Your resume is usually how employers "meet" you. And their decision to interview you -- or not -- is often made after a quick glance at this all-important document.
Here's
the challenge: Most resumes look the same, read the same and, quite frankly,
they're boring. Most are cookie-cutter exercises in mediocrity, even though
each candidate claims to be "driven", "dynamic,"
"creative", etc. But empty assertions like these won't land you an
interview. You must prove the claims in your resume to get an employer's
attention.
Your resume is a marketing tool, plain and simple. Is yours so
powerful that it grabs the attention of hurried employers, forces them to slow
down, read on, pick up the phone and call you? It must! Because your resume has
to get read to get you hired.
Warning!
Just because you spent four hours writing your resume doesn't mean it will be
read with care. As a hiring professional who's been at this for more than 20
years, I can tell you that your resume has less than 10 seconds to impress a
reader enough to compel them to read it entirely. Ten seconds. Or less.
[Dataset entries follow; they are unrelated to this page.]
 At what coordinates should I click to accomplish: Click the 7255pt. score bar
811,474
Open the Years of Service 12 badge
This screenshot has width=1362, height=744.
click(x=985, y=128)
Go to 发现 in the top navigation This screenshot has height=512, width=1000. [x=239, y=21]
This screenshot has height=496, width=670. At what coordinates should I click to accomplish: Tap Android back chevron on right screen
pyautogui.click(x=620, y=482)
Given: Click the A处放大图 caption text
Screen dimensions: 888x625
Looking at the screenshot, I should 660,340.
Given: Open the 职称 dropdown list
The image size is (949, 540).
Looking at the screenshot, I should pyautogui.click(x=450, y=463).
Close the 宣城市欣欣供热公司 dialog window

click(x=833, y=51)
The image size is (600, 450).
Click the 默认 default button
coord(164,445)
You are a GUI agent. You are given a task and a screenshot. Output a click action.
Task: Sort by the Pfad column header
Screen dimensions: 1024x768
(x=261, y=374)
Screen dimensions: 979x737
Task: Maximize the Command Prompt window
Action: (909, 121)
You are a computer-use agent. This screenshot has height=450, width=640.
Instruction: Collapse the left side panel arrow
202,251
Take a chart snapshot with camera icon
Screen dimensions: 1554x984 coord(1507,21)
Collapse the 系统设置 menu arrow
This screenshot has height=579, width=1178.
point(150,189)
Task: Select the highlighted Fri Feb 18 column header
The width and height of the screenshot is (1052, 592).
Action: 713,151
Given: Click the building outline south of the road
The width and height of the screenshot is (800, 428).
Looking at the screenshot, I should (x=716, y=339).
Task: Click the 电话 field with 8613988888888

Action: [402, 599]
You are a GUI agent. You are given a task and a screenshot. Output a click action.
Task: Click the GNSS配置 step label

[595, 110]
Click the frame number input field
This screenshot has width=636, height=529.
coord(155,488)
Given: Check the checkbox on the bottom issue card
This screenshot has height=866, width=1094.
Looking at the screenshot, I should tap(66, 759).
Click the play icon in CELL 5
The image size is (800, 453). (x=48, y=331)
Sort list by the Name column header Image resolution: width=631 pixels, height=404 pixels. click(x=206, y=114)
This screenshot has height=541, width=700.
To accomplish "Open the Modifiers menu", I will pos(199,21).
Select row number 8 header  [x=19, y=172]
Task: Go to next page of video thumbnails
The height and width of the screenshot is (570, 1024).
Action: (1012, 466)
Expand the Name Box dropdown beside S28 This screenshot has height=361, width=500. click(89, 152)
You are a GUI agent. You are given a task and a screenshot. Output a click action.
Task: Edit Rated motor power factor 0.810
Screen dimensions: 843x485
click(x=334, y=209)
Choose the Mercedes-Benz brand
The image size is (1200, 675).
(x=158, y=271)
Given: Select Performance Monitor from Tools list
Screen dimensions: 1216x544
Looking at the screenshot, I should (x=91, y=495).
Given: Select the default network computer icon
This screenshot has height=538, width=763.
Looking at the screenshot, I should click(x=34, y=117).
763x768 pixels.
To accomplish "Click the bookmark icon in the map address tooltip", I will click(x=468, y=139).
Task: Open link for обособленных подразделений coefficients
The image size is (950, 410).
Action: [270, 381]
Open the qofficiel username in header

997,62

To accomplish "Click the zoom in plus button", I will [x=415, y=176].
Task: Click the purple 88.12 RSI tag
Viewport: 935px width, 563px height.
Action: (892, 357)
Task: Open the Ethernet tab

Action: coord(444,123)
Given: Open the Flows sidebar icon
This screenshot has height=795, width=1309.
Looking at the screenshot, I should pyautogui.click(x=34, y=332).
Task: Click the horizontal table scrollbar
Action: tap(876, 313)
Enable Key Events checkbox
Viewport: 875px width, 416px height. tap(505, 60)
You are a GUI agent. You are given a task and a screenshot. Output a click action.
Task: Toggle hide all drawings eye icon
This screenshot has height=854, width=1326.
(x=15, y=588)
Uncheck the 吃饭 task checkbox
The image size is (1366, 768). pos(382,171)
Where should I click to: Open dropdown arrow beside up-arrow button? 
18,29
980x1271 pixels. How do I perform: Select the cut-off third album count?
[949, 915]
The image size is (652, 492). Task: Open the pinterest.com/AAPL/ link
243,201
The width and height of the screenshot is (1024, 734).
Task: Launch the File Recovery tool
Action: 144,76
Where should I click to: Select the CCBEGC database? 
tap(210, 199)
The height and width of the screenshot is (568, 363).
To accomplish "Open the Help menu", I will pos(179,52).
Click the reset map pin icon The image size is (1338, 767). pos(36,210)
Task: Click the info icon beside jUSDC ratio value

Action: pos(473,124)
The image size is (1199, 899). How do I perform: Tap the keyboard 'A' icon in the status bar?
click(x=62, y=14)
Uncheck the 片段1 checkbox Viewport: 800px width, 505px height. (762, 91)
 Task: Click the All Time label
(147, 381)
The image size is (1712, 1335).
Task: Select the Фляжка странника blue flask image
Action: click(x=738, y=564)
Results are things you did that had a lasting
impact for your company or client. Typically they are things that you created,
built, designed, sold or initiated. And they are absolute gold for resumes.
Keep your duty summaries concise, and focus instead on unique accomplishments
and you'll be miles ahead of your peers.
Here's a two-step process you can go through to
identify and write out achievements for your resume:
Step 1: Make a quick list of your accomplishments. To spark ideas, think about
times when you have:
- Re-organized something to make it work better?
- Identified a problem and solved it?
- Come up with a new idea that improved things?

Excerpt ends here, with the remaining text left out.